-- About this task --
In the lines below, find the one that contains "Cookie-Richtlinie (277, 2539)" and write it out exactly, along with every line that follows it.

-- The data --
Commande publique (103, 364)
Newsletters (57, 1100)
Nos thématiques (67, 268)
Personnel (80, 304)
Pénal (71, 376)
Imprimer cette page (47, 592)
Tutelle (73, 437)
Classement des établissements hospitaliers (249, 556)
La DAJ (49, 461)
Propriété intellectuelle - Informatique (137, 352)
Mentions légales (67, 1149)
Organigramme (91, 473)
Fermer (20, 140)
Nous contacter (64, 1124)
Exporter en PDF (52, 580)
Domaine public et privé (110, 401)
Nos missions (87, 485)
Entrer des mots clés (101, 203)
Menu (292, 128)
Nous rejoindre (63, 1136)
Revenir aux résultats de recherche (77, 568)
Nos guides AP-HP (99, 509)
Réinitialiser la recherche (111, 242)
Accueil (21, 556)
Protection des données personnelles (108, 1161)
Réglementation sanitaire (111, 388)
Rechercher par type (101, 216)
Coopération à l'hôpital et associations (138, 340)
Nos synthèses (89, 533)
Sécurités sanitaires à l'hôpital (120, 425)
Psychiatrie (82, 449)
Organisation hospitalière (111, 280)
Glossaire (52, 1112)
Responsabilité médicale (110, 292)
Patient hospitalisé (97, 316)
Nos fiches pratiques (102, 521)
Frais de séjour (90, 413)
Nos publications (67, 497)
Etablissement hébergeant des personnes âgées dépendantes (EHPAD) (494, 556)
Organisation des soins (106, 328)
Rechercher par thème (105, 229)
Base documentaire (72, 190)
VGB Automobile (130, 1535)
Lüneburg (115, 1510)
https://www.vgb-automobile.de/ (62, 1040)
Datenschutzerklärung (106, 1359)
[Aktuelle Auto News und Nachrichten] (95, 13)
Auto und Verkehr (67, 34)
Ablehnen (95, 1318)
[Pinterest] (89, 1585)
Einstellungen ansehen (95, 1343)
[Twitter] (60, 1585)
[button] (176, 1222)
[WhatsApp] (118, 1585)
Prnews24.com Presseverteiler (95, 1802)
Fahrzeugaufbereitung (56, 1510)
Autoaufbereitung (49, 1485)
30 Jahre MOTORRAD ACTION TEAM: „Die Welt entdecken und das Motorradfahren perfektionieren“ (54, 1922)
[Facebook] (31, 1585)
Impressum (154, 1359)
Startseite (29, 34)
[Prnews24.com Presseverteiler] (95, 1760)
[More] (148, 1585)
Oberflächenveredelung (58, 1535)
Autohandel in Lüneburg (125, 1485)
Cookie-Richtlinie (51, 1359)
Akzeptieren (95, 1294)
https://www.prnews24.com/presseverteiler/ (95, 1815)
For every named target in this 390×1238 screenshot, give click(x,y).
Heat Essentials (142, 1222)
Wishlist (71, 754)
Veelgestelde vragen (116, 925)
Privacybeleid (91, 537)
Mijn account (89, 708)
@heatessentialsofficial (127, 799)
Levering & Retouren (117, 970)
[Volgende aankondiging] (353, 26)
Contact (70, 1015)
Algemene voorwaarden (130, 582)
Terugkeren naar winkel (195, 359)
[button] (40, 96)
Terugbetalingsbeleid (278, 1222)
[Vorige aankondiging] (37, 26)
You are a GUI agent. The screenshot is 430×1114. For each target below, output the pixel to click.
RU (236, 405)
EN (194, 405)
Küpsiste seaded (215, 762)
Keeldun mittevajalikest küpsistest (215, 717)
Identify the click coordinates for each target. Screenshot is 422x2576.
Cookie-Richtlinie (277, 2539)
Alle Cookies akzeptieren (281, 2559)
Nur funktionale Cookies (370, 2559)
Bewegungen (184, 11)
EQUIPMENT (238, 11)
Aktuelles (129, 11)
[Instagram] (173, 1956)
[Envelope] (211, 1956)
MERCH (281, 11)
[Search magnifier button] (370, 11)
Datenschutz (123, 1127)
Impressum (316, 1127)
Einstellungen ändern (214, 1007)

-- Response below --
Cookie-Richtlinie (277, 2539)
Alle Cookies akzeptieren (281, 2559)
Nur funktionale Cookies (370, 2559)
Bewegungen (184, 11)
EQUIPMENT (238, 11)
Aktuelles (129, 11)
[Instagram] (173, 1956)
[Envelope] (211, 1956)
MERCH (281, 11)
[Search magnifier button] (370, 11)
Datenschutz (123, 1127)
Impressum (316, 1127)
Einstellungen ändern (214, 1007)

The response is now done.